Robb (3) described one case of mesothelioma that had a marked amount of hyaluronic acid and mucicarmine positive cytoplasmic vacuoles. These vacuoles failed to stain with mucicarmine following hyaluronidase pretreatment. Robb (3) and Triol & Chandler (4) suggest that cases containing heavy deposits of hyaluronic acid are most likely to give false positive staining reactions with mucicarmine.
Several epithelial cell markers have been used to aid in the differential diagnosis of adenocarcinoma and mesothelioma. CEA, B72.3 and Leu-M1 have sufficiently high specificity and sensitivity for adenocarcinoma so that, when used in a panel, they are highly effective in distinguishing most cases of malignant mesothelioma from adenocarcinoma (1). The use of a combination of antibodies significantly decreases the chance of a false negative result (1).

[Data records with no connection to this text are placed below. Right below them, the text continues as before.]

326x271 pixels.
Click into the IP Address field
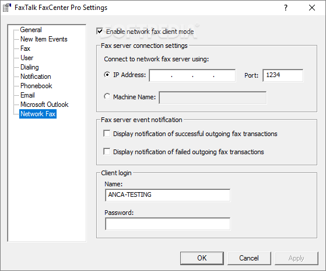click(192, 75)
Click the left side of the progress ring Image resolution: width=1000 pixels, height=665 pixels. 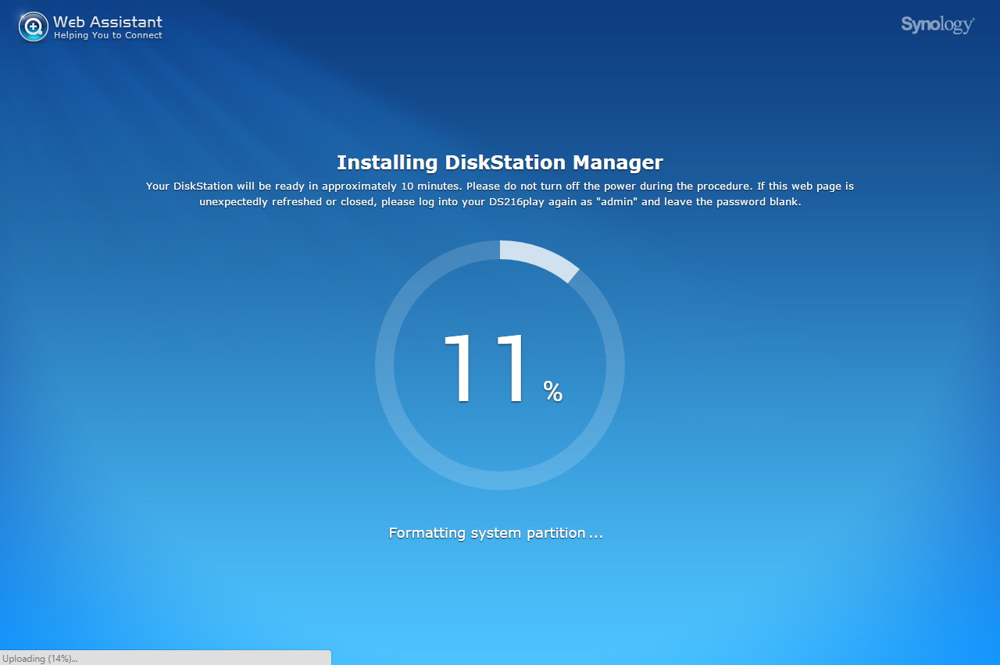pyautogui.click(x=384, y=365)
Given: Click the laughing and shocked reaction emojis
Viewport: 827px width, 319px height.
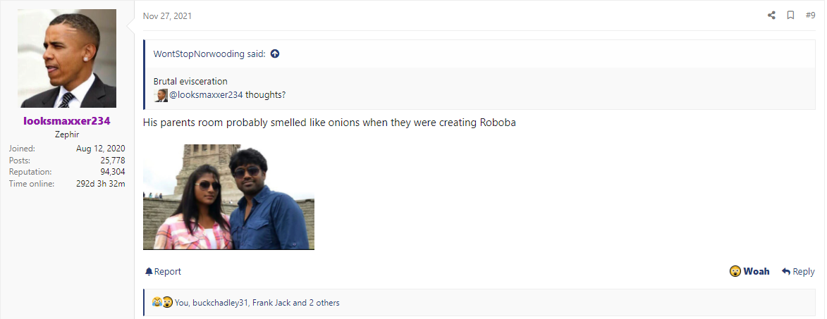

Wick etal (3) found Leu-M1 in all 52 adenocarcinoma of the lung, CEA was present in 96%, B72.3 labelled 84% and Lewis blood group antigen was present in 67%. Brown etal (5) found CEA to be the best single marker for adenocarcinoma, being present in 97% of adenocarcinoma. Since a few cases of mesothelioma were also positive, they advocated the use of a panel of CEA, B72.3, and Leu-M1 which further reduced the risk of false negative results.
Robb (3) found that aberrent CEA or Leu-M1 staining may occur in mesotheliomas rich in hyaluronic acid. He recommends the use of hyaluronidase predigestion to remove this unexpected staining. Stirling & Henderson (6) found that false positive CEA staining was focal and weak, and found to be diffuse within the cytoplasm or linear along the plasma membrane.

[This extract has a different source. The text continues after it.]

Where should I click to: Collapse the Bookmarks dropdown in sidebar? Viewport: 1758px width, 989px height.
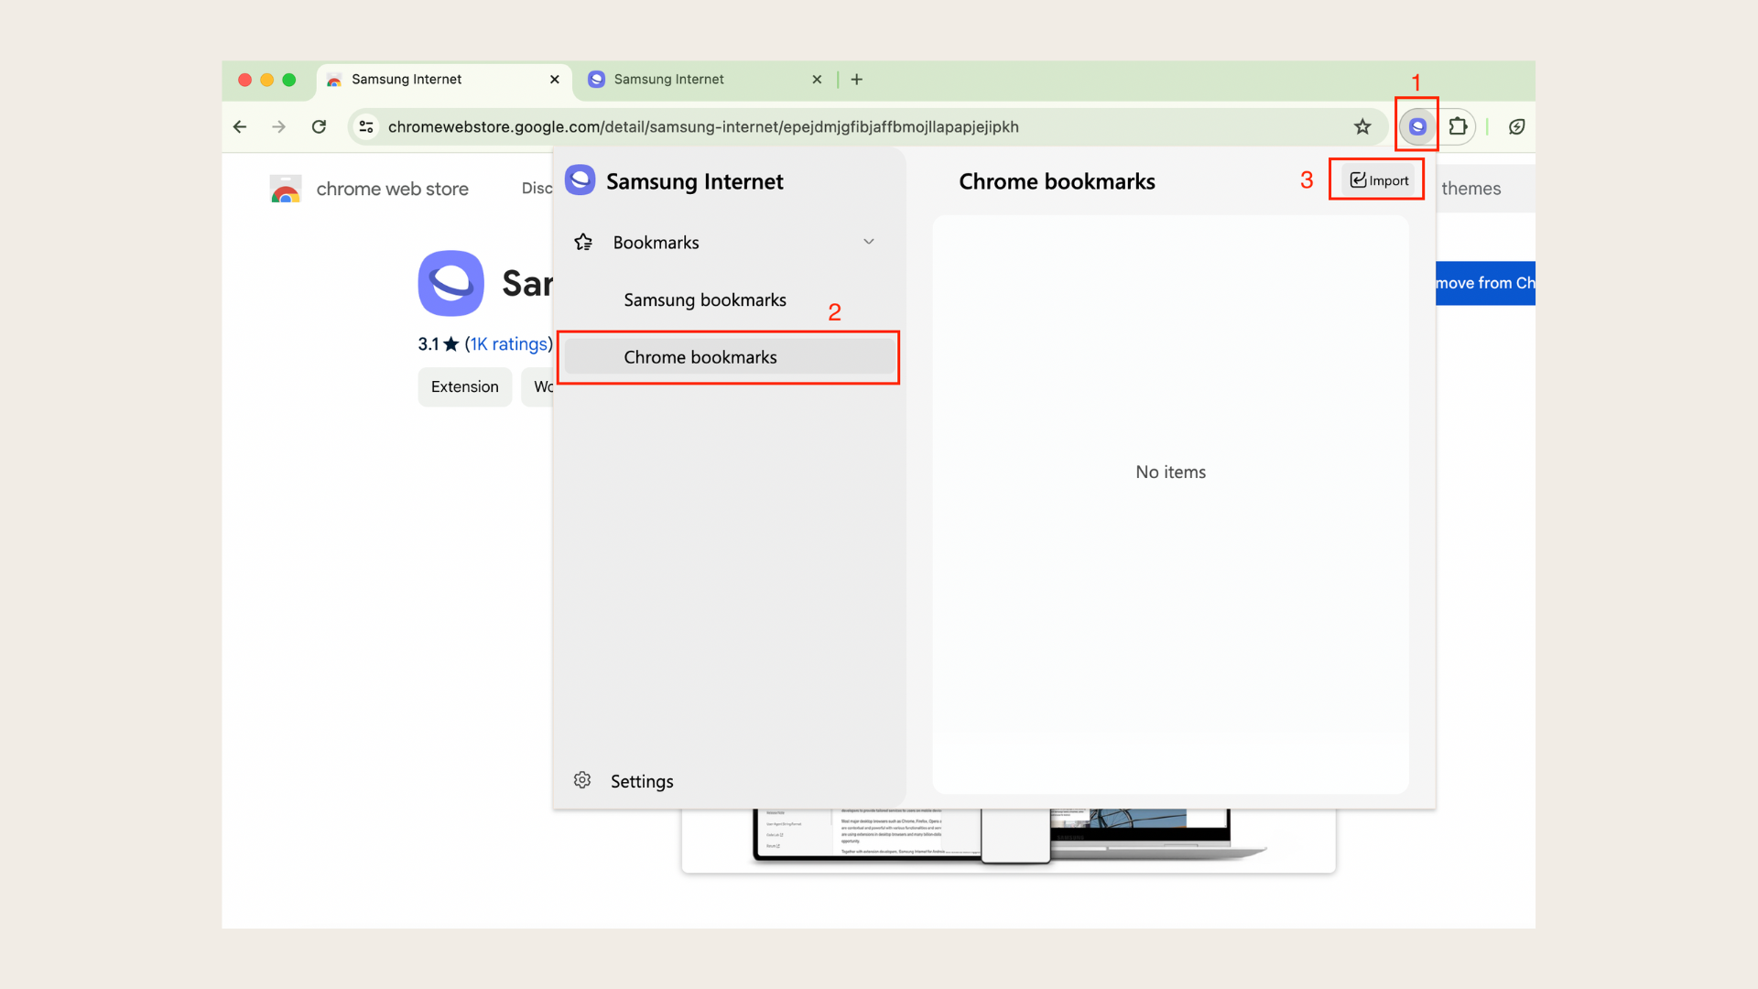click(867, 240)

Some antibodies to membrane glycoproteins, such as HMFG-2 and epithelial membrane antigen (EMA), frequently stain both mesothelioma and adenocarcinoma. However the pattern of reactivity is usually quite different. In mesothelioma staining is almost always membranous, while in adenocarcinoma both components generally stain equally well. These antibodies may demonstrate a thick, brush border-like membrane pattern over much of the free cell surface, in contrast to the absence of such a pattern in adenocarcinoma. This staining probably correlates with the abundant, long microvilli present on the surface of mesothelial and mesothelioma cells, a long recognised useful feature in the evaluation of these cells by electron microscopy (1).
Sheibani etal (7) found 87% of adenocarcinoma positive for Ber-EP4 whilst only one of 115 mesotheliomas were positive. Staining in mesotheliomas is generally limited to focal staining (1). Lewis antigen was found to be diffusely positive in all 18 lung carcinoma tested but stained only rare cells in 23% of mesothelioma (1).
All three major morphologic subtypes of mesothelioma are immunoreactive with anti cytokeratin antibodies. This is particularly useful in distinguishing sarcomatoid mesothelioma from soft tissue sarcoma involving the pleura or from primary malignant fibrous tumours of the pleura (10).
Cytologically, distinguishing carcinoma cells from reactive mesothelial cells is important. Fibronectin is a glycoprotein found in connective tissues. Lee etal (8) found that positive fibronectin staining was highly specific for mesothelial cells, with all 28 carcinoma negative. However fibronectin will not distinguish between neoplastic and reactive mesothelials. Lee etal (8) found that reactive mesothelials did not express EMA.
Attanoos etal (9) examined the expression of three putative mesothelioma-binding antibodies, thrombomodulin, OV-632, and HBME-1 in 42 mesotheliomas and 32 adenocarcinomas. They found thrombomodin in 22 mesotheliomas where as it was only present in 2 adenocarcinomas. OV-632 was present in 27 mesotheliomas and 20 adenocarcinomas. HBME-1 was found in 26 mesotheliomas but was also seen in 23 adenocarcinomas.
Thrombomodulin is a 75kD transmembrane glycoprotein expressed by mesothelial cells, endothelial cells and placental syncytiotrophoblast. HBME-1 appears to react with some undetermined epitope in mesothelial microvilli.
Attanoos etal (9) recommend that thrombomodulin be used in a panel for the evaluation of mesothelioma, whilst OV-632 and HBME-1 are considered unsuitable.